#### TEKS KAJIAN ####
WHO Tak Miliki Bukti Virus Cacar Monyet Bermutasi
JAKARTA, DAKTA.COM -- Organisasi Kesehatan Dunia (WHO) tidak memiliki bukti virus cacar monyet telah bermutasi. Kepala sekretariat cacar dari Program Darurat WHO Rosamund Lewis mengatakan penyakit menular yang mewabah di Afrika barat dan tengah cenderung tak berubah.
Seperti dilansir Reuters pada Senin (23/5), Lewis juga mengatakan kemungkinan mutasi virus tersebut rendah. Namun, urutan genom kasus diperkirakan membantu pemahaman informasi mengenai wabah tersebut.
Sehingga, pakar kesehatan masih memperhatikan kemungkinan mutasi yang bisa membuat virus lebih mudah menular atau parah.
Pemimpin penyakit dan zoonosis WHO dan pemimpin teknis COVID-19 Maria van Kerkhove mengatakan lebih dari 100 kasus yang diduga dan diduga terjadi Eropa dan Amerika Utara beberapa waktu lalu belum parah.
"Ini adalah situasi yang dapat dikendalikan," khususnya di Eropa, kata Maria van Kerkhove.
"Tapi kita tidak bisa mengabaikan apa yang terjadi di Afrika, di negara-negara endemi."
Berdasarkan WHO, wabah itu tidak biasa karena bersikulasi secara tidak teratur di banyak negara. Para ilmuwan sedang berusaha memahami asal usul kasus dan apakah ada yang berubah tentang virus tersebut.
####
- **TUJUAN TUGAS**:
Menurut teks tentang cacar monyet, siapa kepala sekretariat cacar dari Program Darurat WHO? Entri-entri ini merupakan bahan tersendiri yang terpisah dari teks.
#### DATA SUMBER ####
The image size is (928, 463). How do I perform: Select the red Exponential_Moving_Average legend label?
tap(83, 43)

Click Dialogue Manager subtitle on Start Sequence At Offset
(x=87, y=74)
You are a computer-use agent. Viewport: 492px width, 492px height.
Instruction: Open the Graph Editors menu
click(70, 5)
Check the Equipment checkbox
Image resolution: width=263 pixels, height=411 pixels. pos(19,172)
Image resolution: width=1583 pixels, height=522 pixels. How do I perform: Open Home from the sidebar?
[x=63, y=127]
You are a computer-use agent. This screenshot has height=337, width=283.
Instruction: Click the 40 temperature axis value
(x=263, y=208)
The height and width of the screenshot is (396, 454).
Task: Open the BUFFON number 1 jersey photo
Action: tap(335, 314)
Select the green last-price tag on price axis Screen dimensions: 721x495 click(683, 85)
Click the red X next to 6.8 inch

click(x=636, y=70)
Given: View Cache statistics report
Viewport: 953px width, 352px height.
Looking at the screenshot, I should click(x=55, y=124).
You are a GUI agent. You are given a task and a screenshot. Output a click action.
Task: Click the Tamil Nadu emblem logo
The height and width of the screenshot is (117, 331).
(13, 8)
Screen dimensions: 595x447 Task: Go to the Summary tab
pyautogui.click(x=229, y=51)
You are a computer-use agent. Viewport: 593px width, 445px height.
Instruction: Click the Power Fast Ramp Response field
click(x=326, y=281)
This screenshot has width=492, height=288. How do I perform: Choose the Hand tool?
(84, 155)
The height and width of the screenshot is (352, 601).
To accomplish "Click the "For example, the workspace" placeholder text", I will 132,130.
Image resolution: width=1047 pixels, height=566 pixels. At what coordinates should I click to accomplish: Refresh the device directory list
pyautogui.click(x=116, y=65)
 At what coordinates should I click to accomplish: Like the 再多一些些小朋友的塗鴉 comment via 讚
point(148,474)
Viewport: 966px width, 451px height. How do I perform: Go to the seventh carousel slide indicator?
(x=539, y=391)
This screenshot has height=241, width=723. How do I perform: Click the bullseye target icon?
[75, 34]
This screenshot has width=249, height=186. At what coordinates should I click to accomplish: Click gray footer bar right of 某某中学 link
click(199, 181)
####
- **JAWABAN ANDA**:
Rosamund Lewis